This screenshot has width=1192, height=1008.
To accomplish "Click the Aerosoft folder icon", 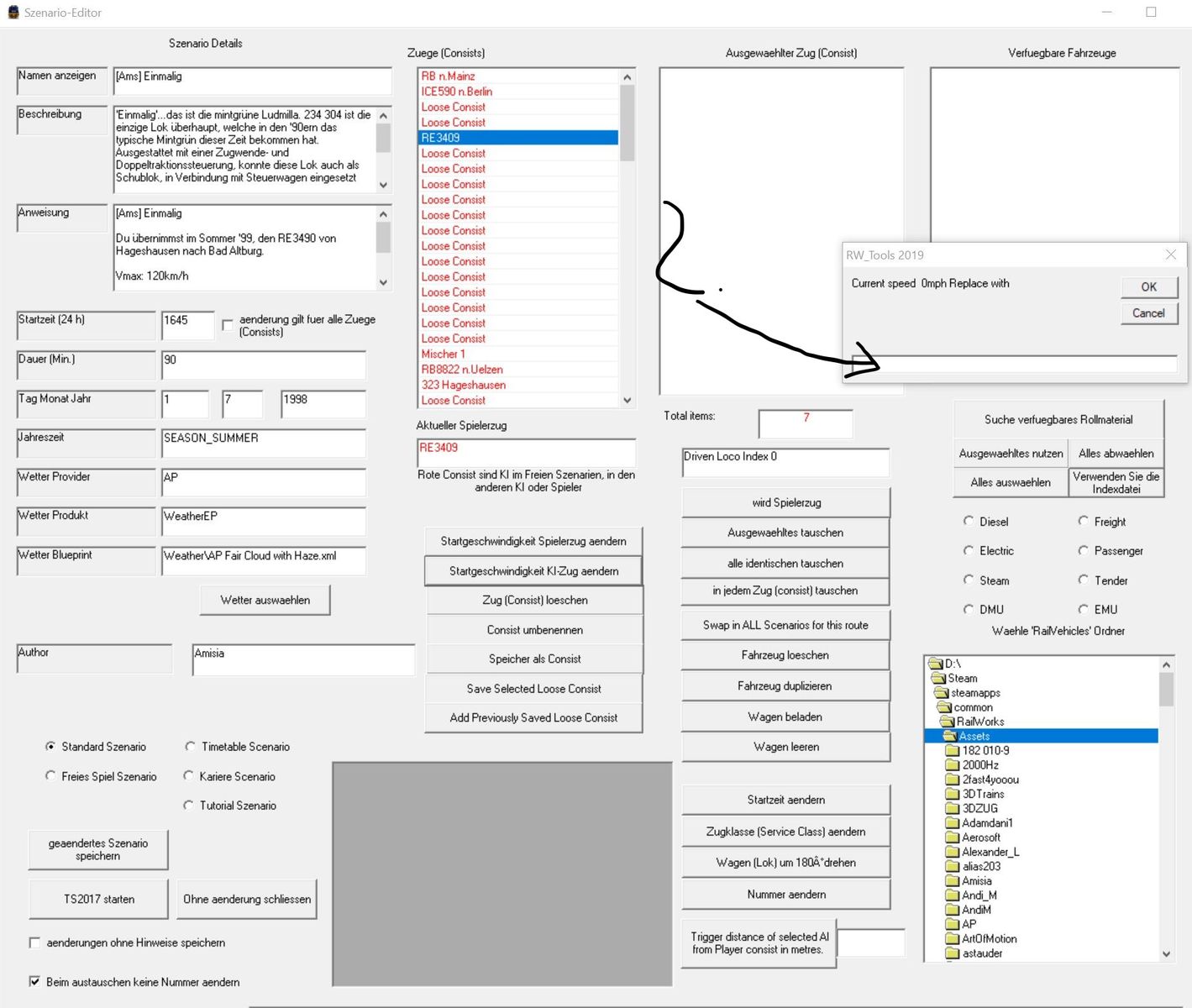I will 952,837.
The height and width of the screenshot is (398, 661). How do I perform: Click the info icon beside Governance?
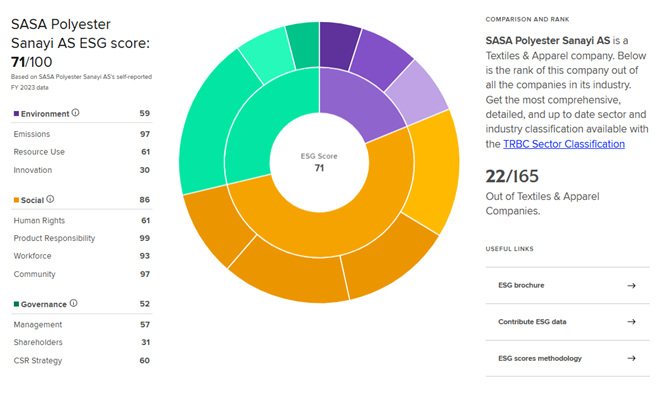[x=73, y=304]
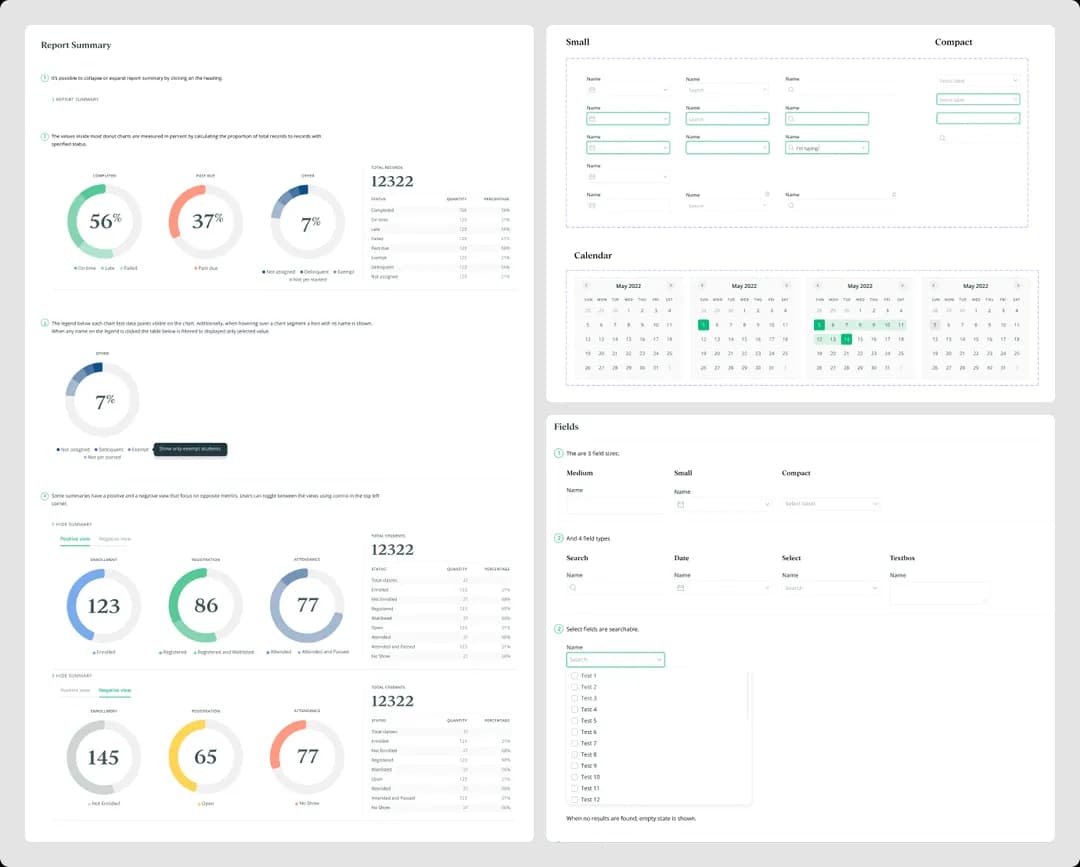The height and width of the screenshot is (867, 1080).
Task: Click 'Past due' legend under 37% chart
Action: pyautogui.click(x=208, y=268)
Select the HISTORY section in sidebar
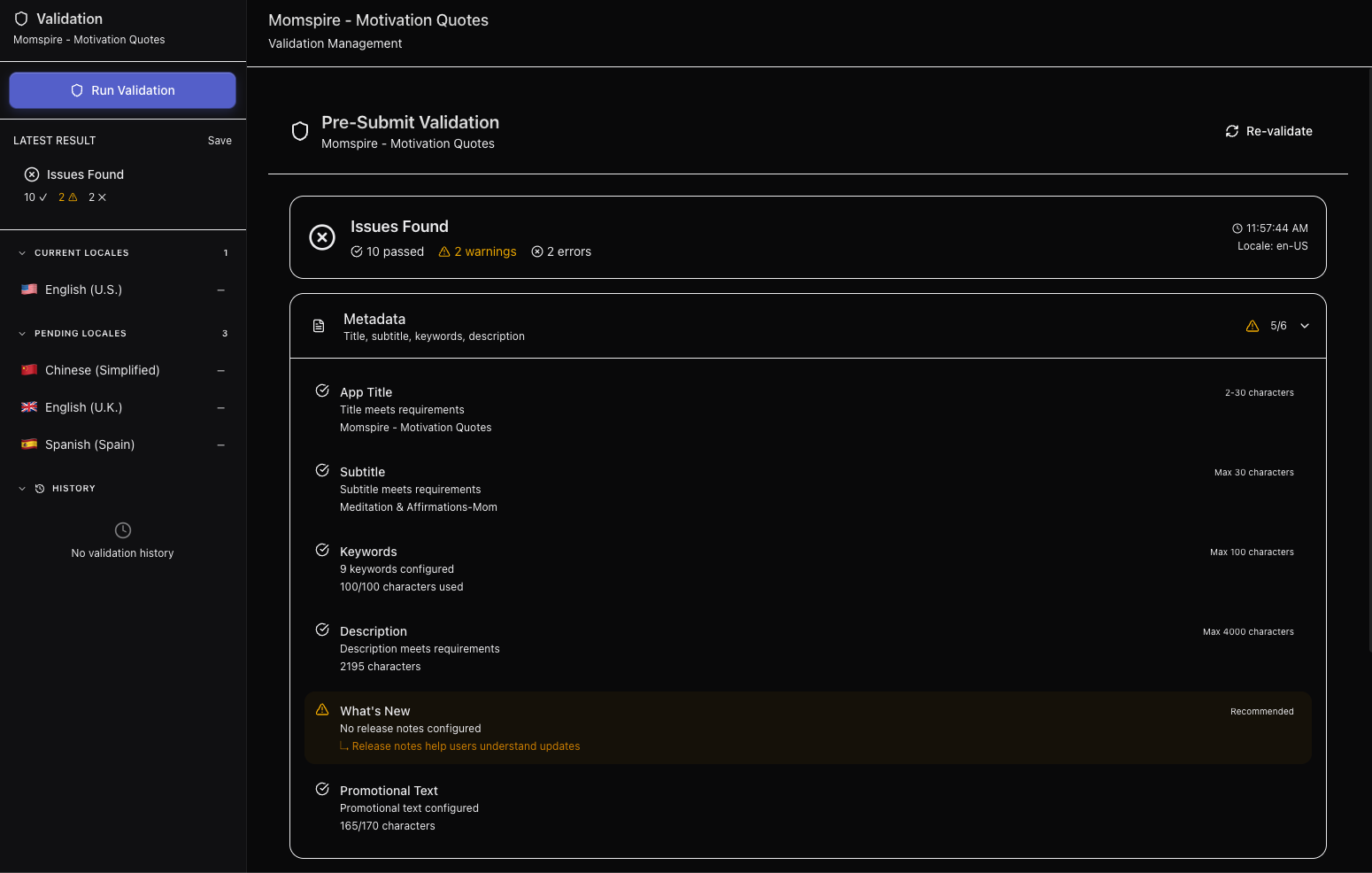Viewport: 1372px width, 873px height. [x=73, y=488]
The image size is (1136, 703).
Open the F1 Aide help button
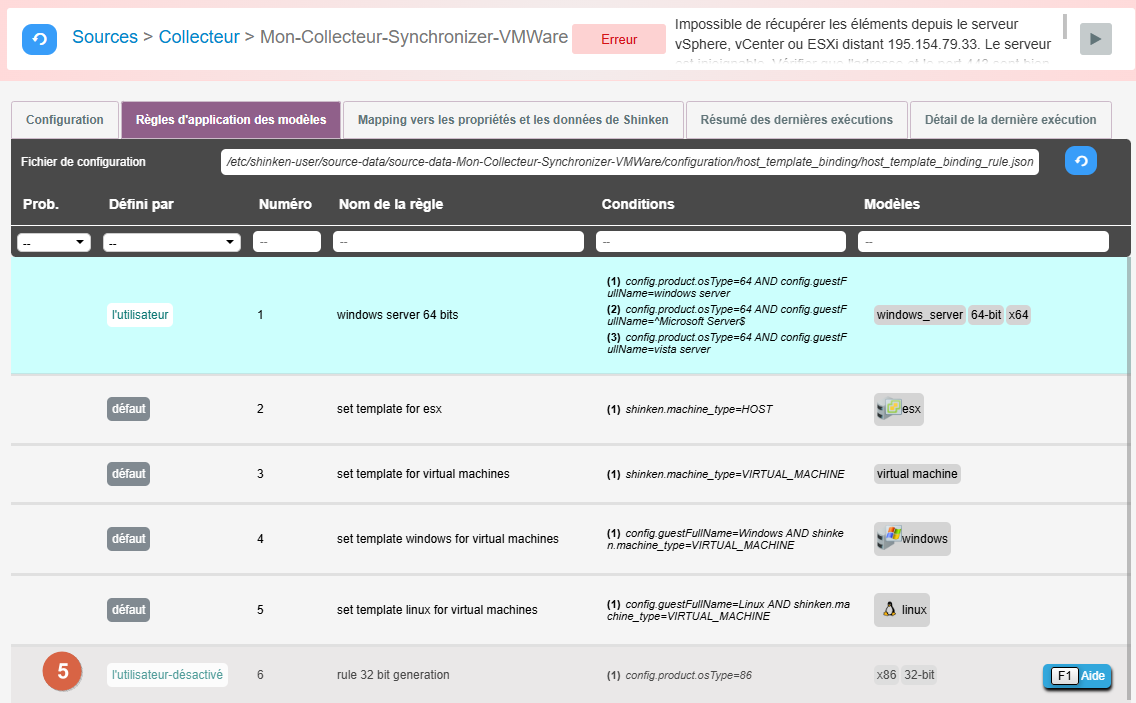1077,676
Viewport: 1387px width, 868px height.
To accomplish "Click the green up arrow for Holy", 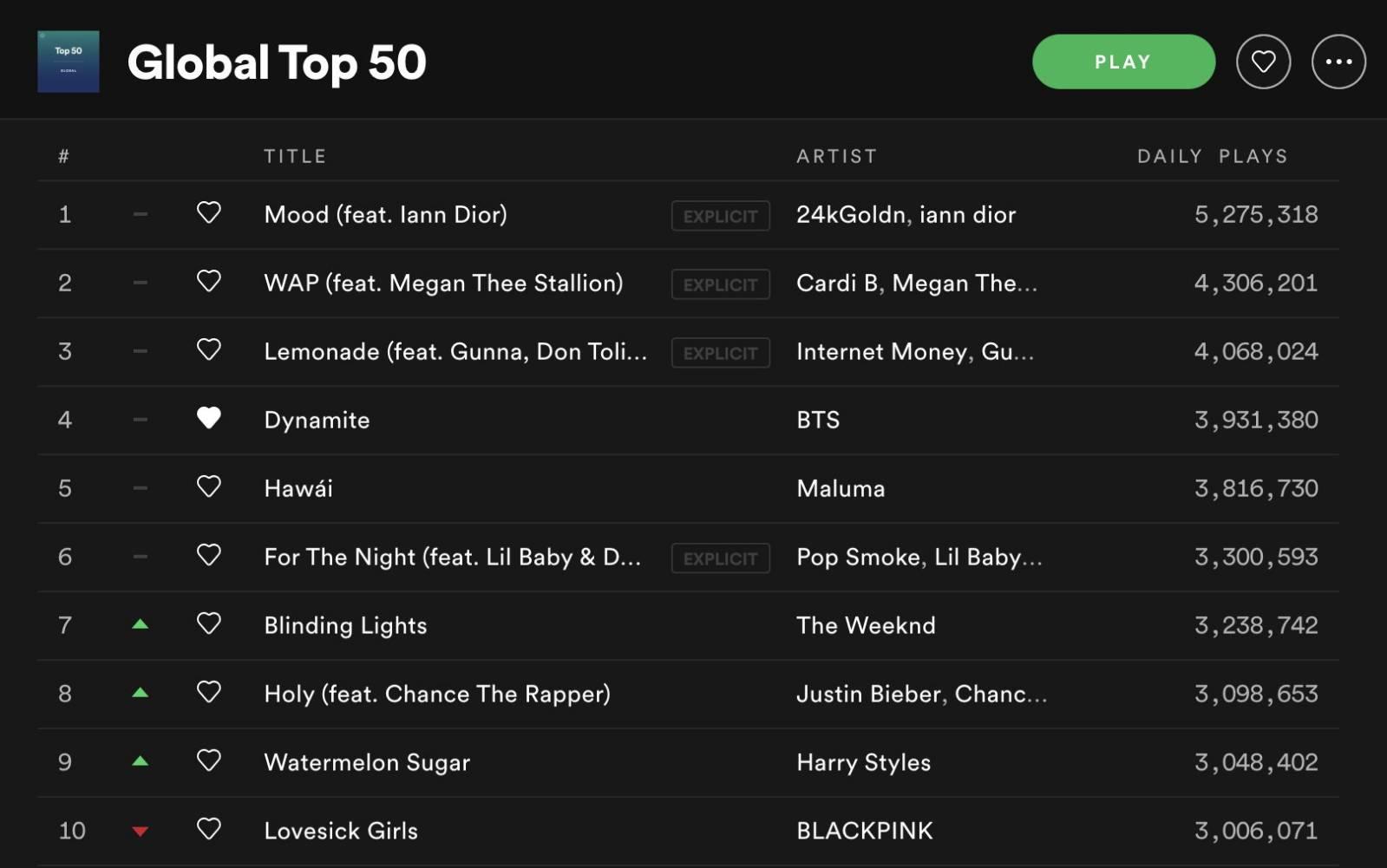I will tap(140, 693).
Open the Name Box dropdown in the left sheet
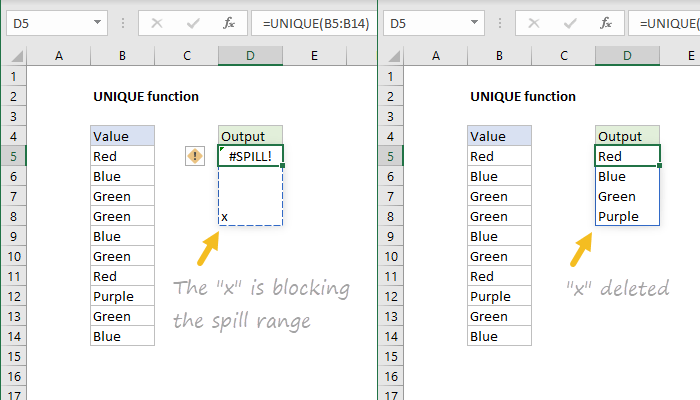 coord(97,21)
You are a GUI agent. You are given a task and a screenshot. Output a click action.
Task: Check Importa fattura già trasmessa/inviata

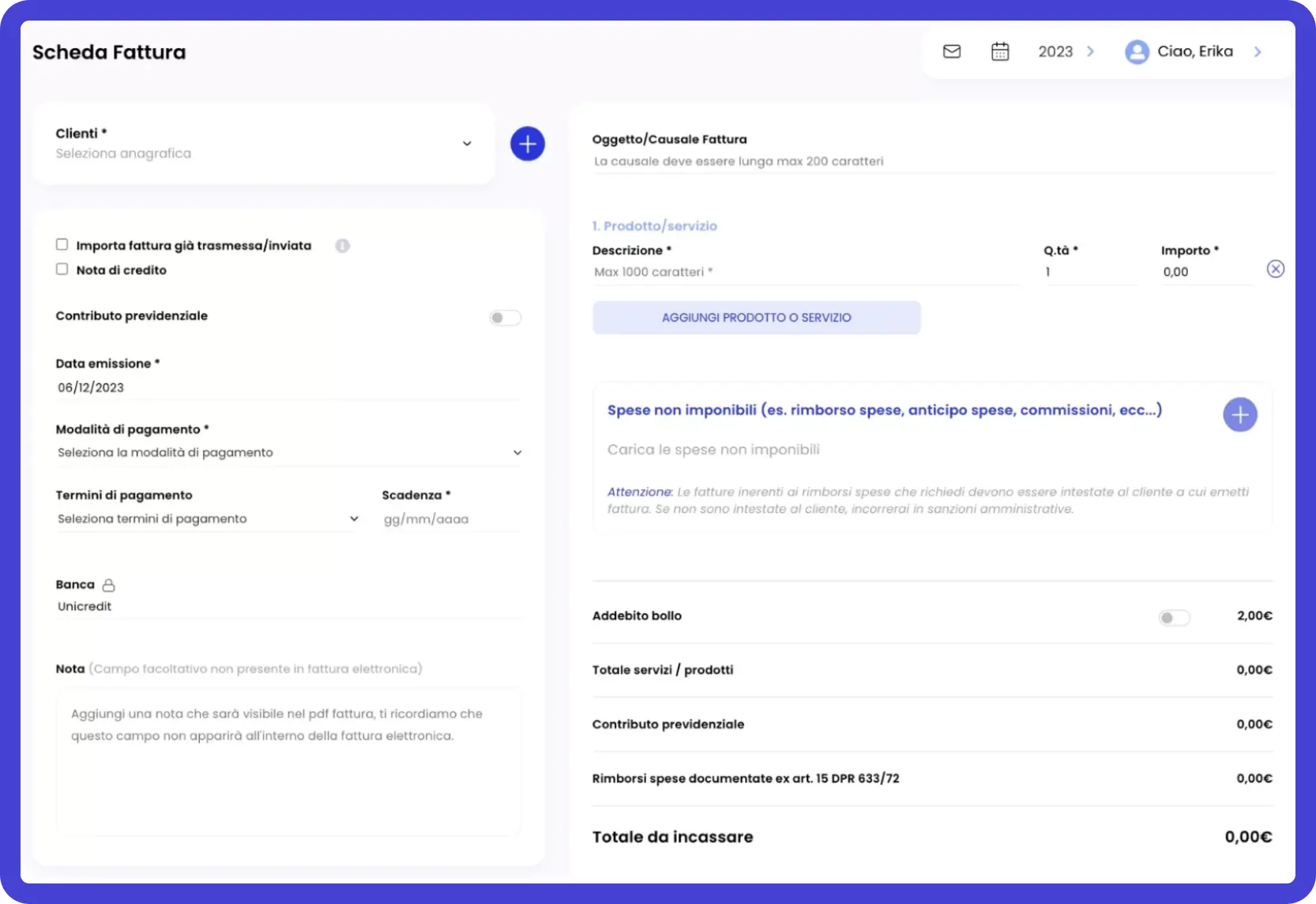coord(62,245)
▬▬▬▬▬▬▬▬▬▬
#### What needs to be done:
Leave the pictures out and copy exactly the lines from the one that holds "Open the Name Box dropdown in the left sheet" through the last line of the material.

#### Response to this exercise:
Open the Name Box dropdown in the left sheet
 coord(97,21)
You are a GUI agent. You are given a task and a screenshot. Output a click action.
Task: Check Importa fattura già trasmessa/inviata

coord(62,245)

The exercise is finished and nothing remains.